PROBLEM REQUIREMENTS — Put every line of the listing below into a two-column Markdown table, skipping blank lines. Head the columns Row and Listing Line, numbering the rows in order.

PROVIDED RECORDS —
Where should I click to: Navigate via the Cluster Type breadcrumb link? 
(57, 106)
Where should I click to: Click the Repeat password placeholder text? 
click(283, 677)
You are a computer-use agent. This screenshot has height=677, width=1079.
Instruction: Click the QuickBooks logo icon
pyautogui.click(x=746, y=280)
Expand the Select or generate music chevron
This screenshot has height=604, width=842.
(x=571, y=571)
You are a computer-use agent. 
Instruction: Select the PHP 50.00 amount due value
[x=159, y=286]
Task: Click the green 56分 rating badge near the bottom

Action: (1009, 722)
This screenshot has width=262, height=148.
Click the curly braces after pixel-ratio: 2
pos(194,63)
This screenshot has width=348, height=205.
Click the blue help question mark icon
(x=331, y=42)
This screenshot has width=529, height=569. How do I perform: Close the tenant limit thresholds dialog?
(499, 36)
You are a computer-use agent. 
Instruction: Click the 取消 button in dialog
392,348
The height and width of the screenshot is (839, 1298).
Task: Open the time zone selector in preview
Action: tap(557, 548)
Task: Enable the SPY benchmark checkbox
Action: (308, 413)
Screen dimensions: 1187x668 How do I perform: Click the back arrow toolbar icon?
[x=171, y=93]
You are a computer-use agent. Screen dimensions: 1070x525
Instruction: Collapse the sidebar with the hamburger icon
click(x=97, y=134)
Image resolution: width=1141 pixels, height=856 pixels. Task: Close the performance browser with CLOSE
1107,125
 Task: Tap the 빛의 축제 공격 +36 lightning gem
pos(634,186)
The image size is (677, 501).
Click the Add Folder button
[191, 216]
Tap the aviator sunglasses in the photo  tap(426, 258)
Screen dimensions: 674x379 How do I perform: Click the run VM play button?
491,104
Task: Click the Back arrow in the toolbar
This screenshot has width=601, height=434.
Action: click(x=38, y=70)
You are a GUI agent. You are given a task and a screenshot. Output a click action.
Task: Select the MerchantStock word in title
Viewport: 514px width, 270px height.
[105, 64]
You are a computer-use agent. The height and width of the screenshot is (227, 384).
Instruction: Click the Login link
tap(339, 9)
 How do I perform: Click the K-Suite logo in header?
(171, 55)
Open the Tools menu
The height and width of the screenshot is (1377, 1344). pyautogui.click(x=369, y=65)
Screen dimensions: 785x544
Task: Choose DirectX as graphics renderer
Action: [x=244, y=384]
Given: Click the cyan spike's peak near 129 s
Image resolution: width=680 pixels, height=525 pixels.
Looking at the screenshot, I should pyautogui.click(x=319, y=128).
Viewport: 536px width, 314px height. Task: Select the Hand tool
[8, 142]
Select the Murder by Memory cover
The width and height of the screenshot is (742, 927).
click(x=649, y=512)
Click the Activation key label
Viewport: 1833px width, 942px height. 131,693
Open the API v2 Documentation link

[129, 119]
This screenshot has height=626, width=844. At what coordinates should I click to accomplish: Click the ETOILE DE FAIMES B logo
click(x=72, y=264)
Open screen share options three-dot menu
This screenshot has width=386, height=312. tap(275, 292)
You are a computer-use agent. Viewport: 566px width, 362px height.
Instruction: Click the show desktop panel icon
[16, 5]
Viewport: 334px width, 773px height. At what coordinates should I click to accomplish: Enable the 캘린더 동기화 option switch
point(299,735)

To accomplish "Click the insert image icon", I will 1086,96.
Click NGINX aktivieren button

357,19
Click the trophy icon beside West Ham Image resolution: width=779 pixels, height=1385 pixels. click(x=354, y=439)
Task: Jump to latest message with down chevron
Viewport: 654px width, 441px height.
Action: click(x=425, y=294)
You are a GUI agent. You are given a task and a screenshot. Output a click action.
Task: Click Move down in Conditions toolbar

RESULT OF THIS TASK —
| Row | Listing Line |
|---|---|
| 1 | Where should I click to: Navigate via the Cluster Type breadcrumb link?  |
| 2 | (57, 106) |
| 3 | Where should I click to: Click the Repeat password placeholder text?  |
| 4 | click(283, 677) |
| 5 | You are a computer-use agent. This screenshot has height=677, width=1079. |
| 6 | Instruction: Click the QuickBooks logo icon |
| 7 | pyautogui.click(x=746, y=280) |
| 8 | Expand the Select or generate music chevron |
| 9 | This screenshot has height=604, width=842. |
| 10 | (x=571, y=571) |
| 11 | You are a computer-use agent.  |
| 12 | Instruction: Select the PHP 50.00 amount due value |
| 13 | [x=159, y=286] |
| 14 | Task: Click the green 56分 rating badge near the bottom |
| 15 | Action: (1009, 722) |
| 16 | This screenshot has width=262, height=148. |
| 17 | Click the curly braces after pixel-ratio: 2 |
| 18 | pos(194,63) |
| 19 | This screenshot has width=348, height=205. |
| 20 | Click the blue help question mark icon |
| 21 | (x=331, y=42) |
| 22 | This screenshot has width=529, height=569. How do I perform: Close the tenant limit thresholds dialog? |
| 23 | (499, 36) |
| 24 | You are a computer-use agent.  |
| 25 | Instruction: Click the 取消 button in dialog |
| 26 | 392,348 |
| 27 | The height and width of the screenshot is (839, 1298). |
| 28 | Task: Open the time zone selector in preview |
| 29 | Action: tap(557, 548) |
| 30 | Task: Enable the SPY benchmark checkbox |
| 31 | Action: (308, 413) |
| 32 | Screen dimensions: 1187x668 How do I perform: Click the back arrow toolbar icon? |
| 33 | [x=171, y=93] |
| 34 | You are a computer-use agent. Screen dimensions: 1070x525 |
| 35 | Instruction: Collapse the sidebar with the hamburger icon |
| 36 | click(x=97, y=134) |
| 37 | Image resolution: width=1141 pixels, height=856 pixels. Task: Close the performance browser with CLOSE |
| 38 | 1107,125 |
| 39 |  Task: Tap the 빛의 축제 공격 +36 lightning gem |
| 40 | pos(634,186) |
| 41 | The image size is (677, 501). |
| 42 | Click the Add Folder button |
| 43 | [191, 216] |
| 44 | Tap the aviator sunglasses in the photo  tap(426, 258) |
| 45 | Screen dimensions: 674x379 How do I perform: Click the run VM play button? |
| 46 | 491,104 |
| 47 | Task: Click the Back arrow in the toolbar |
| 48 | This screenshot has width=601, height=434. |
| 49 | Action: click(x=38, y=70) |
| 50 | You are a GUI agent. You are given a task and a screenshot. Output a click action. |
| 51 | Task: Select the MerchantStock word in title |
| 52 | Viewport: 514px width, 270px height. |
| 53 | [105, 64] |
| 54 | You are a computer-use agent. The height and width of the screenshot is (227, 384). |
| 55 | Instruction: Click the Login link |
| 56 | tap(339, 9) |
| 57 |  How do I perform: Click the K-Suite logo in header? |
| 58 | (171, 55) |
| 59 | Open the Tools menu |
| 60 | The height and width of the screenshot is (1377, 1344). pyautogui.click(x=369, y=65) |
| 61 | Screen dimensions: 785x544 |
| 62 | Task: Choose DirectX as graphics renderer |
| 63 | Action: [x=244, y=384] |
| 64 | Given: Click the cyan spike's peak near 129 s |
| 65 | Image resolution: width=680 pixels, height=525 pixels. |
| 66 | Looking at the screenshot, I should pyautogui.click(x=319, y=128). |
| 67 | Viewport: 536px width, 314px height. Task: Select the Hand tool |
| 68 | [8, 142] |
| 69 | Select the Murder by Memory cover |
| 70 | The width and height of the screenshot is (742, 927). |
| 71 | click(x=649, y=512) |
| 72 | Click the Activation key label |
| 73 | Viewport: 1833px width, 942px height. 131,693 |
| 74 | Open the API v2 Documentation link |
| 75 | [129, 119] |
| 76 | This screenshot has height=626, width=844. At what coordinates should I click to accomplish: Click the ETOILE DE FAIMES B logo |
| 77 | click(x=72, y=264) |
| 78 | Open screen share options three-dot menu |
| 79 | This screenshot has width=386, height=312. tap(275, 292) |
| 80 | You are a computer-use agent. Viewport: 566px width, 362px height. |
| 81 | Instruction: Click the show desktop panel icon |
| 82 | [16, 5] |
| 83 | Viewport: 334px width, 773px height. At what coordinates should I click to accomplish: Enable the 캘린더 동기화 option switch |
| 84 | point(299,735) |
| 85 | To accomplish "Click the insert image icon", I will 1086,96. |
| 86 | Click NGINX aktivieren button |
| 87 | 357,19 |
| 88 | Click the trophy icon beside West Ham Image resolution: width=779 pixels, height=1385 pixels. click(x=354, y=439) |
| 89 | Task: Jump to latest message with down chevron |
| 90 | Viewport: 654px width, 441px height. |
| 91 | Action: click(x=425, y=294) |
| 92 | You are a GUI agent. You are given a task and a screenshot. Output a click action. |
| 93 | Task: Click Move down in Conditions toolbar |